** WHAT THIS TASK INVOLVES **
Recast the listing below as a numbered list, skipping any blank lines and leaving out the pictures.

** DATASET **
»»

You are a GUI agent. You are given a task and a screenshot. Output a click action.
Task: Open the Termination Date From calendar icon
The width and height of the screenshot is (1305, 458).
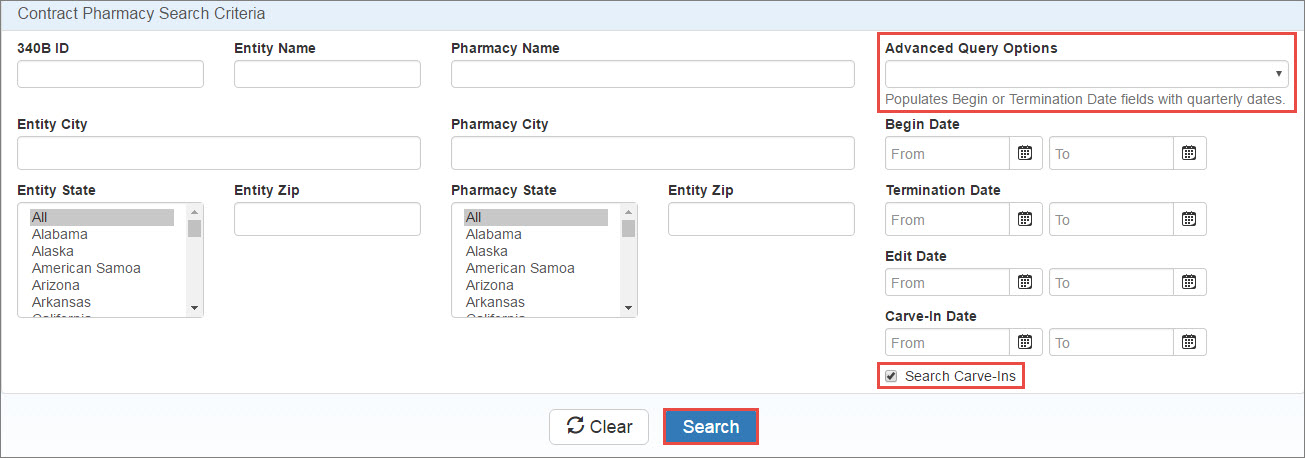[1025, 219]
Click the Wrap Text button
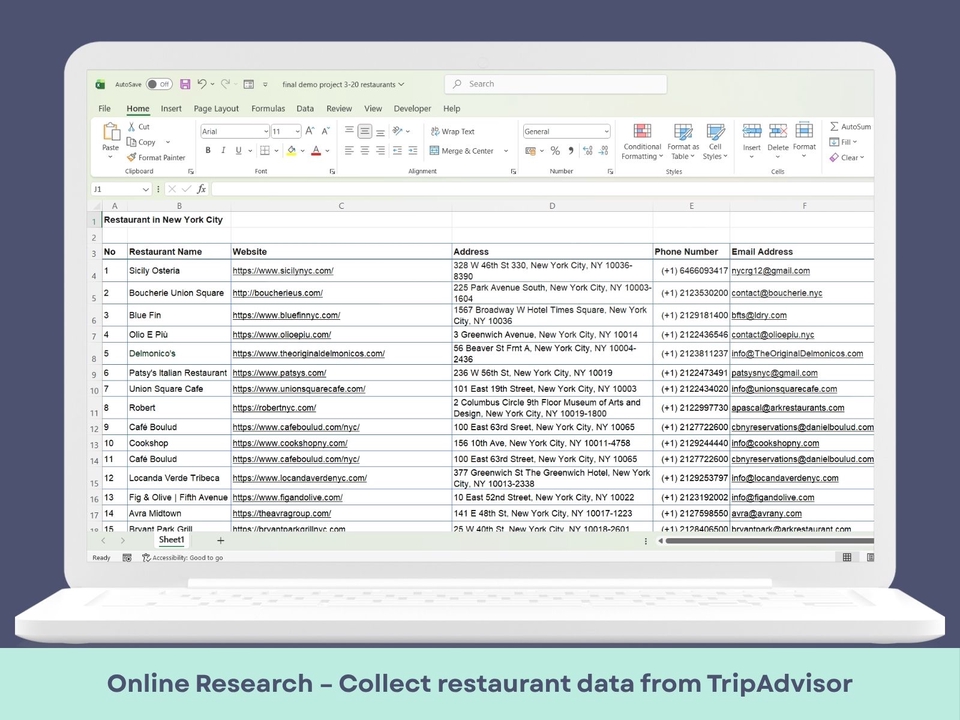 [x=452, y=132]
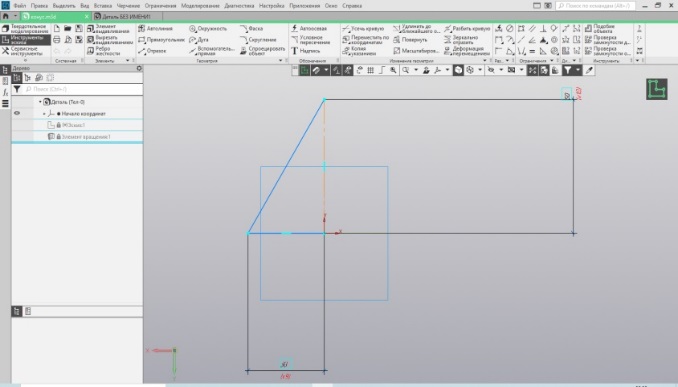Click the Скругление fillet tool
Image resolution: width=678 pixels, height=387 pixels.
point(258,40)
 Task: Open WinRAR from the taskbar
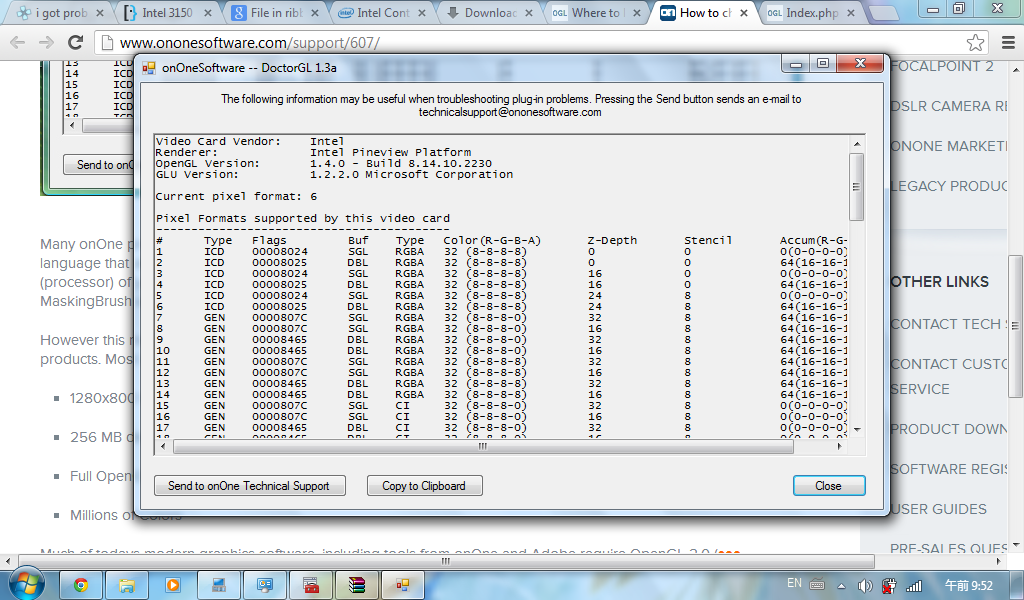click(x=357, y=584)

««

** COMPLETED EXERCISE **
1. You are a GUI agent. You are given a task and a screenshot. Output a click action.
2. Task: Open the Termination Date From calendar icon
3. The width and height of the screenshot is (1305, 458).
4. [1025, 219]
5. Click the Wrap Text button
6.  [x=452, y=132]
7. Click the Скругление fillet tool
8. Image resolution: width=678 pixels, height=387 pixels.
9. point(258,40)
10.  Task: Open WinRAR from the taskbar
11. click(x=357, y=584)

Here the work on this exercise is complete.